MVI use, as with other dietary supplements, often takes place outside the purview of health care providers. This may actually occur in a majority of patients,4 although there is some debate in the medical literature about the actual percentage of nondisclosure. There are many reasons for this, a complete discussion of which is beyond the scope of this article. For example, in some cases, healthy people are taking MVIs to have a more active role in the maintenance of their general health.25 In other cases, patients might be responding to patient-directed advertising in magazines and other news media, again without adequate discussion with a medical provider;28 this use may not be in line with evidence-based indications.29
Conclusions
MVIs, one of the most commonly used dietary supplements, may have some utility for a variety of psychological conditions, as much as the evidence for cancer prevention, improvement in cognition, and infection prevention, are less than convincing. It is unclear what is the best dose of the individual components, or, related to that, which brand is the best. The mechanism for this effectiveness or ineffectiveness remains in the realm of hypothesis and theory, but it may be related to dietary changes, depauperate foods, and some cellular mechanisms that remain to be ferreted out. This review offers some thoughts from the medical literature about why MVI use may not be entirely without adverse effects.
Recommendations
At this point, based on the quality of the evidence available, it is difficult to definitively say that MVIs will prevent or treat any medical condition, as much as there are some hints to that effect in the medical literature.
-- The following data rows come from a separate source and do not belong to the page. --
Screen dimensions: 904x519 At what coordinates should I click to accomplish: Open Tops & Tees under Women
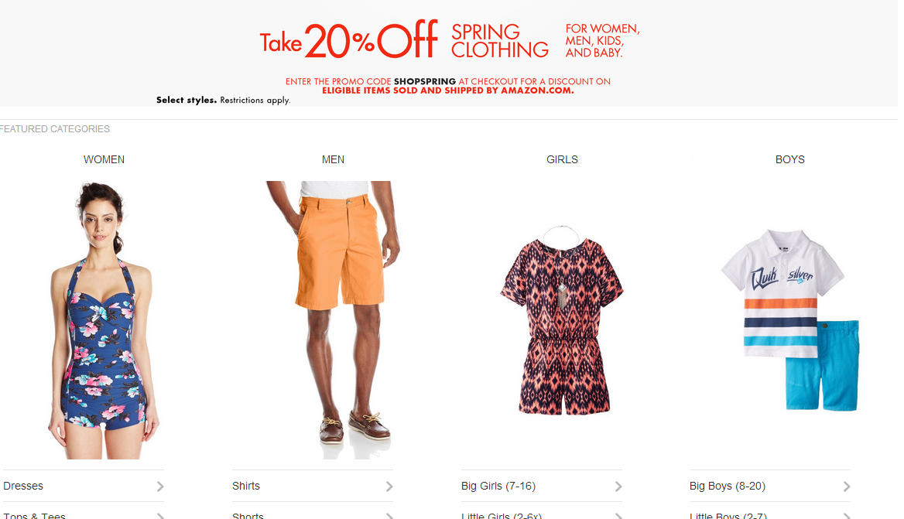[x=34, y=516]
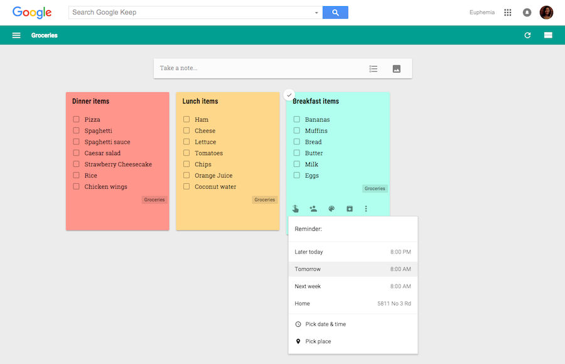Click the Take a note field
565x364 pixels.
click(x=257, y=68)
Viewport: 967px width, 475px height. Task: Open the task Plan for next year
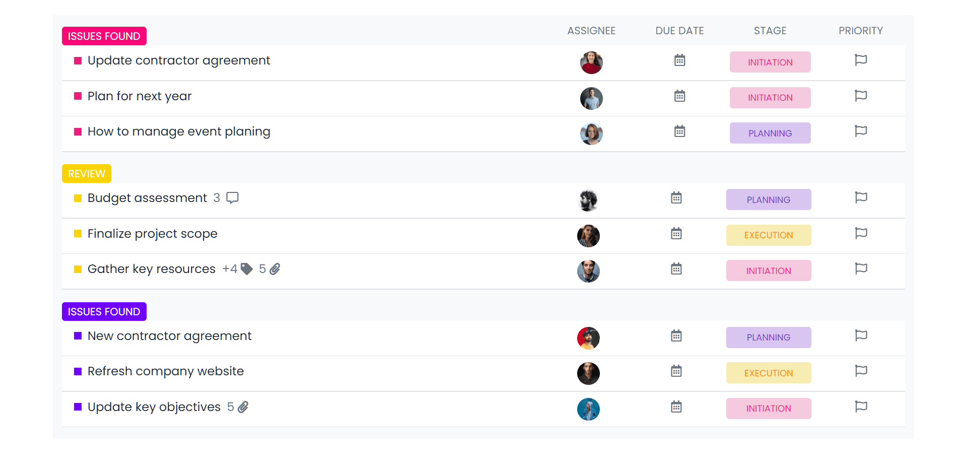point(140,96)
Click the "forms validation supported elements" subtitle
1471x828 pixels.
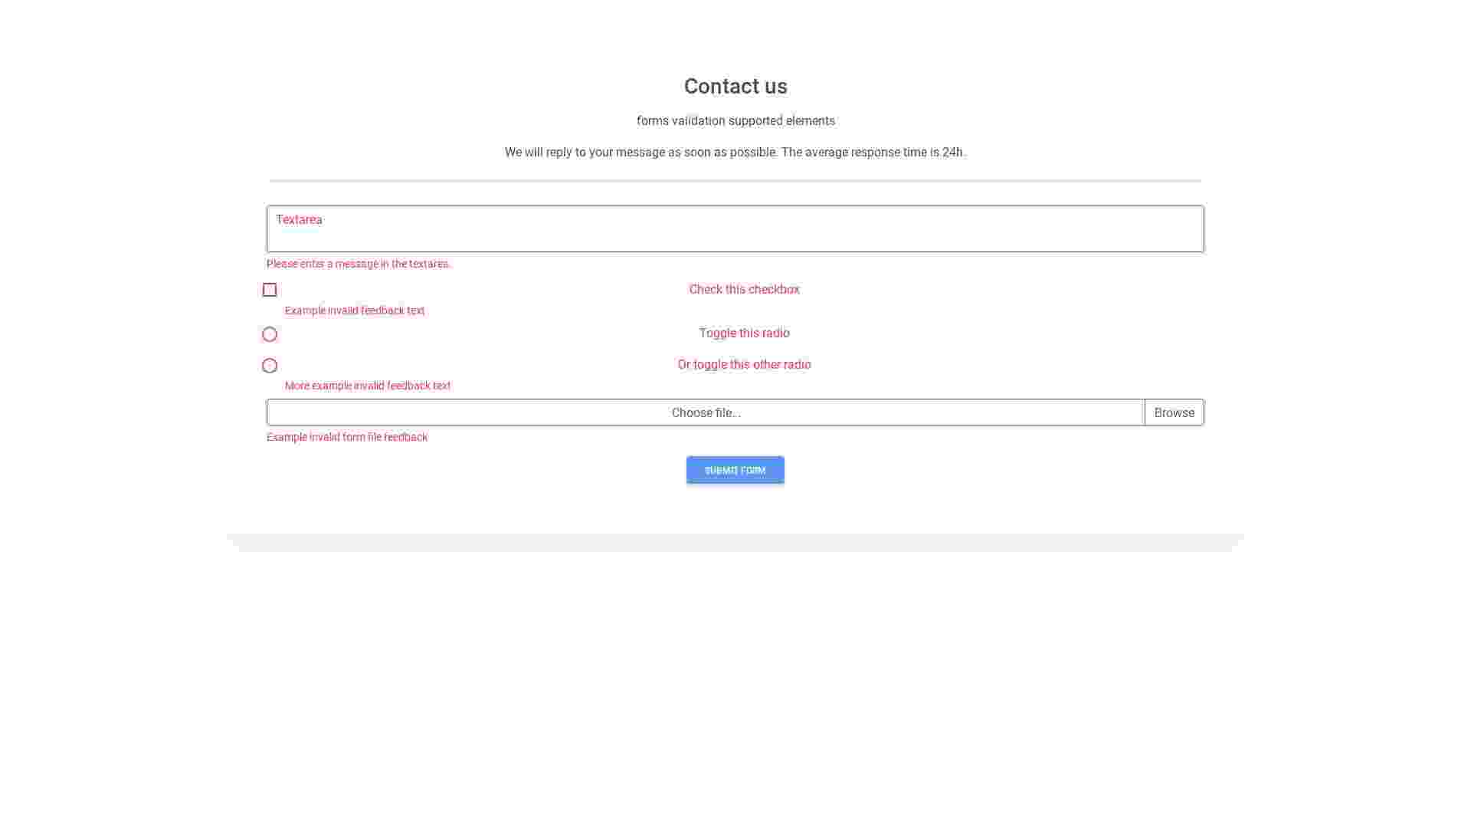point(736,121)
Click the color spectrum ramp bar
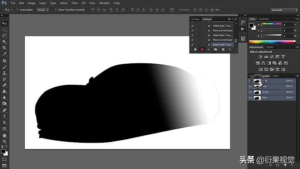Screen dimensions: 300x169 click(272, 42)
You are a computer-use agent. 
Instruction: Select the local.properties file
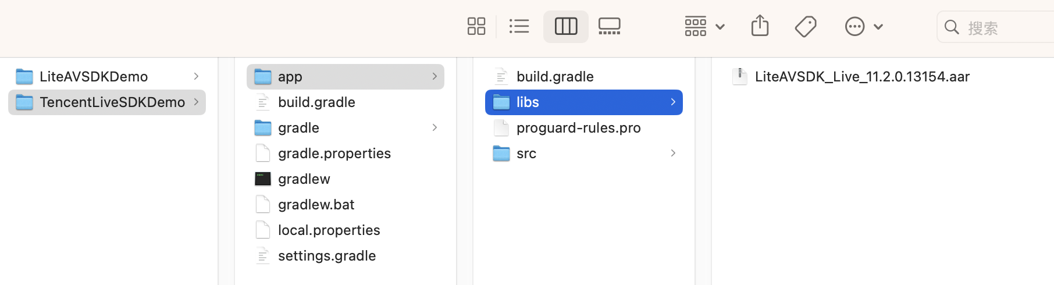pos(329,230)
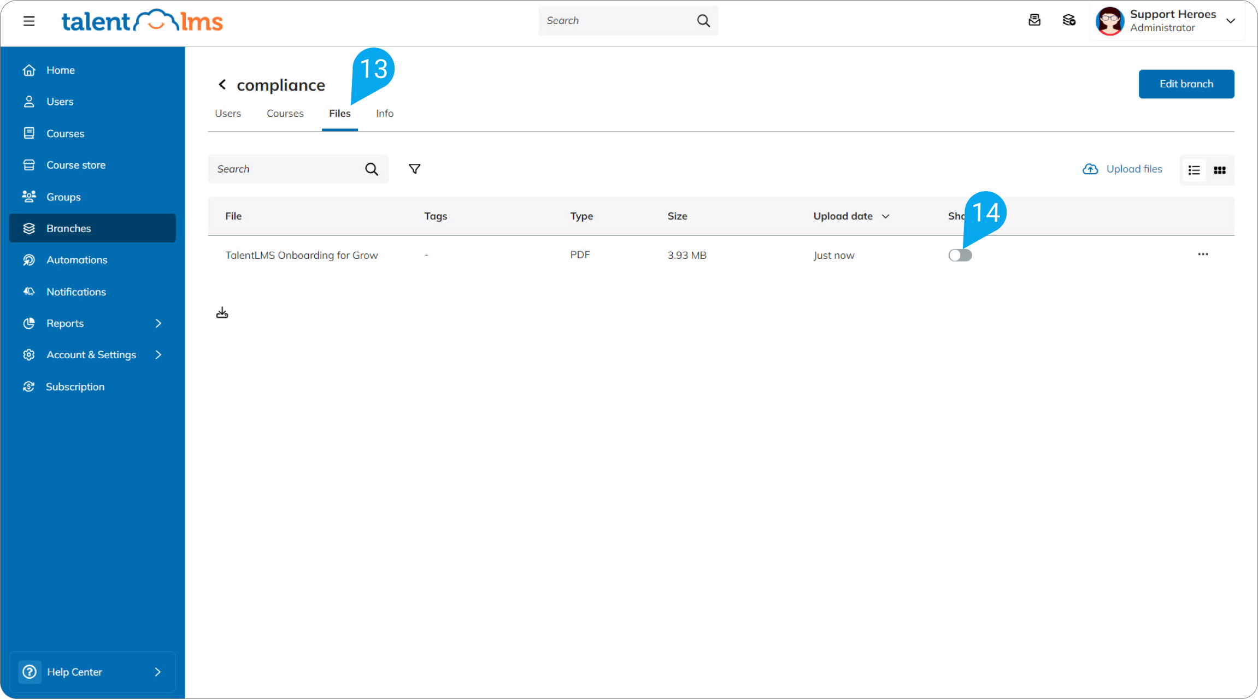
Task: Switch to the Info tab
Action: tap(385, 114)
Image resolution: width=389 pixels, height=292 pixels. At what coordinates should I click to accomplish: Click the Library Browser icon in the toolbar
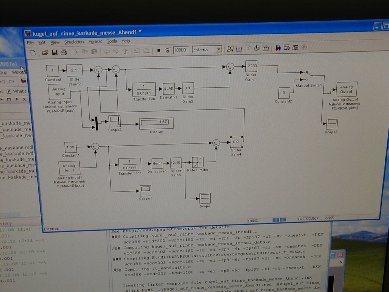278,48
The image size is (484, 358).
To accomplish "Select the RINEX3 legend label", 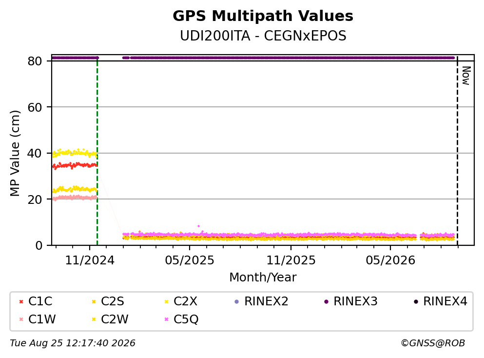I will 355,301.
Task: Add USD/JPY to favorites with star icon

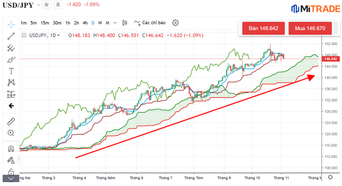Action: 46,5
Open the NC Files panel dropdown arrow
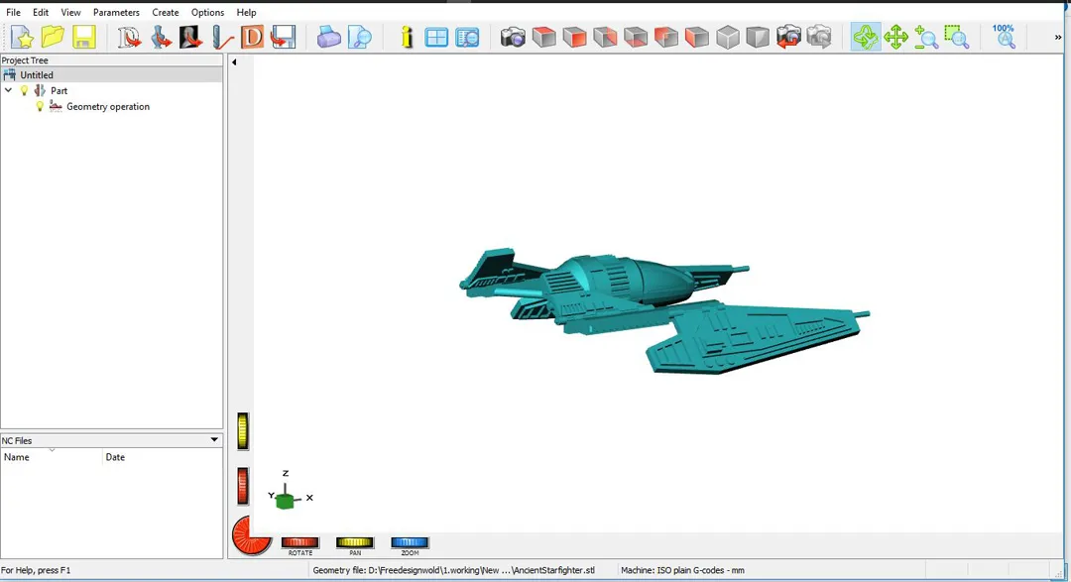This screenshot has width=1071, height=582. click(x=214, y=440)
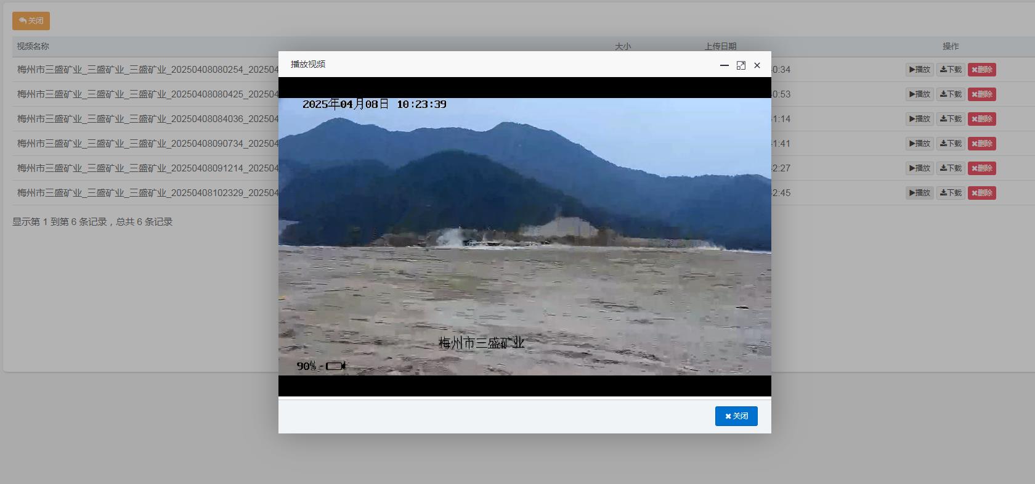Minimize the 播放视频 dialog

coord(725,65)
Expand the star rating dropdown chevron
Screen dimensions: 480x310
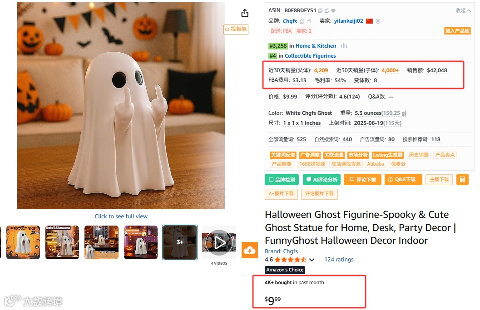point(312,260)
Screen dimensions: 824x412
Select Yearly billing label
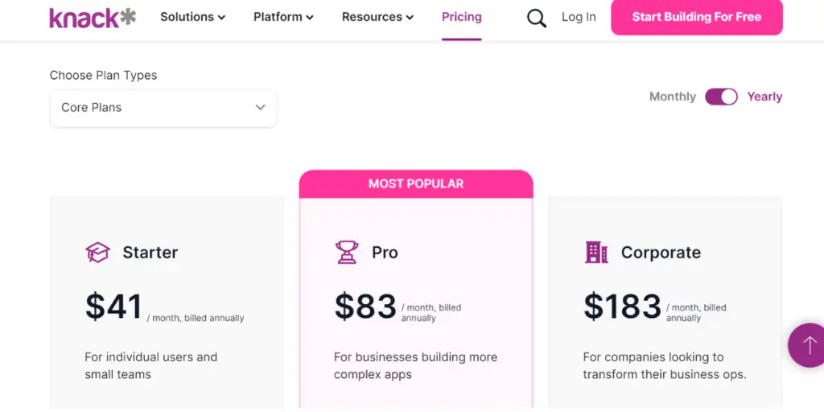click(x=764, y=97)
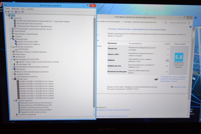Click the ST9750420AS disk drive icon
The image size is (201, 134).
(16, 49)
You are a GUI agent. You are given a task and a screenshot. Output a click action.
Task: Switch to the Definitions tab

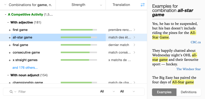tap(189, 92)
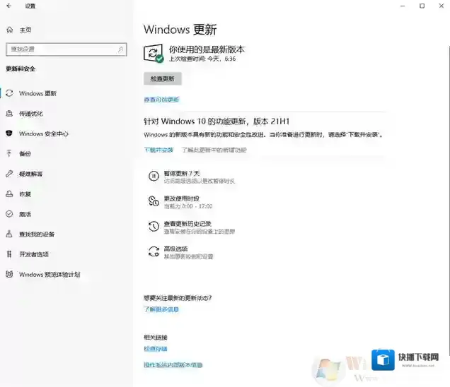Screen dimensions: 450x387
Task: Open 了解此更新中的新增功能 link
Action: point(214,150)
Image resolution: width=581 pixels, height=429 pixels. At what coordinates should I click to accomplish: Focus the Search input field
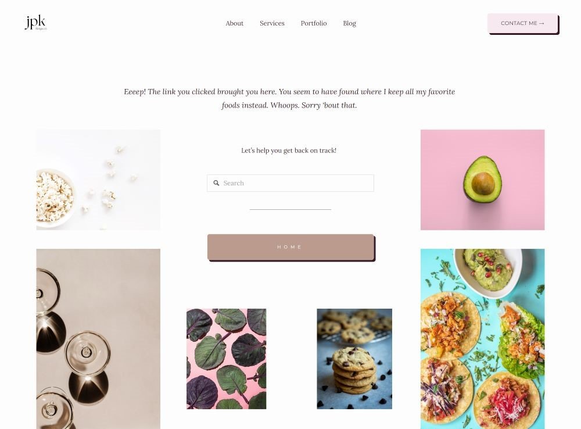tap(291, 183)
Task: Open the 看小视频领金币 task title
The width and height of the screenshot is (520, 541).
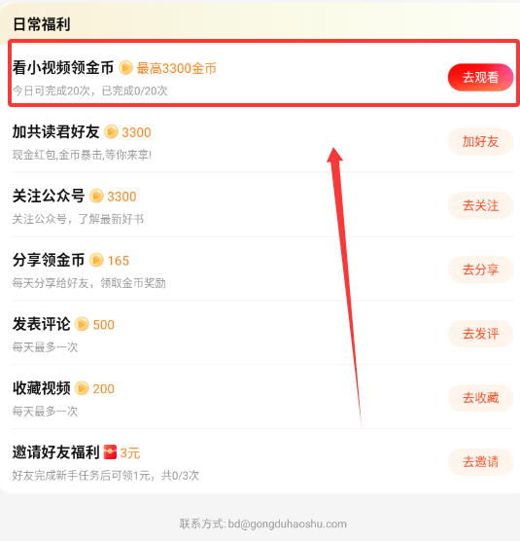Action: (x=63, y=68)
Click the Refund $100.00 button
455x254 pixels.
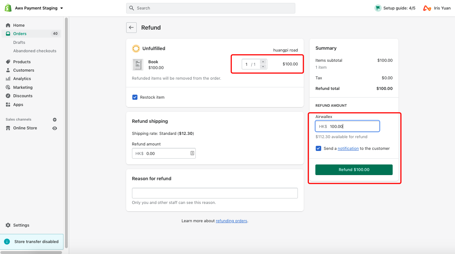tap(354, 170)
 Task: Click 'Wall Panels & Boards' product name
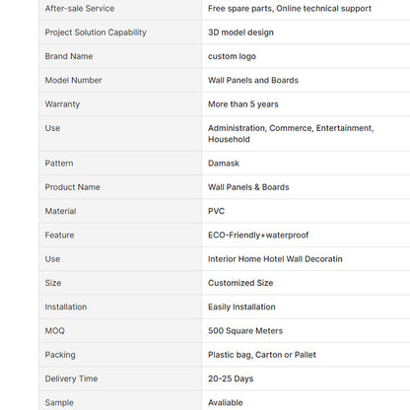[248, 187]
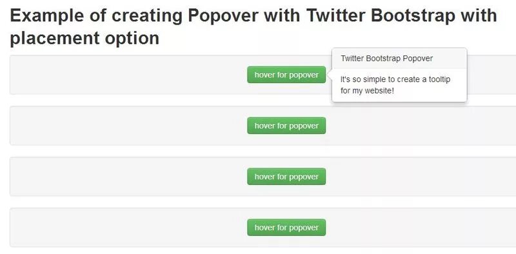Click empty area of the bottom gray panel
Viewport: 516px width, 254px height.
click(x=128, y=228)
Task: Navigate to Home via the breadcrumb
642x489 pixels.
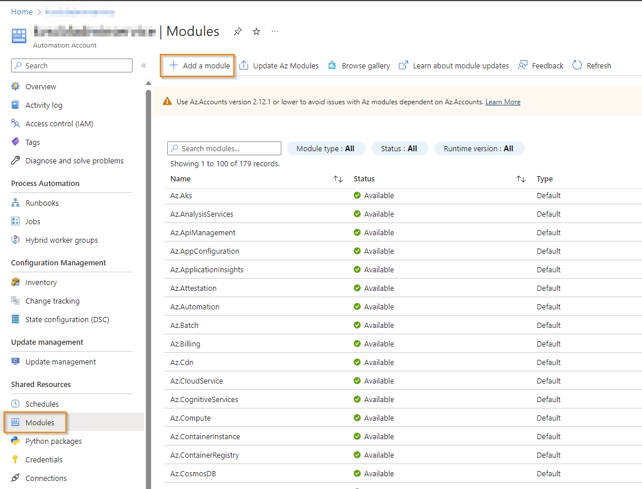Action: coord(21,12)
Even if it were possible to say that MVIs could improve symptoms or decrease risk of contracting a particular disease, the next issue, and a very important one, is which MVI would be the most effective? There are many varieties and dosages of MVIs; the state of the science is still in its infancy about this aspect of this commonly used supplement. Not to discount the conscious and subconscious benefit of having a "dietary insurance policy," this is where an individualized discussion with the patient may come into play. It is important to be aware of a person’s perception of dietary supplements, and, if relevant, encouraging his/her active participation in this goal for wellness. It goes without saying that MVIs should not take the place of adequate intake of a variety of fruits and vegetables. Along these lines, this counseling should take into account nutritional status, underlying pathologies (including impaired swallowing, cognition, other medical problems), risks of polyherbacy and supplement-pharmaceutical interactions, and finances (MVIs can be costly). An intelligent risk-benefit discussion between doctor and patient, individualized and seasoned with some of the scientific facts and unknowns, as with many other aspects of integrative medicine, seems to be the best course of action for MVI use in older individuals.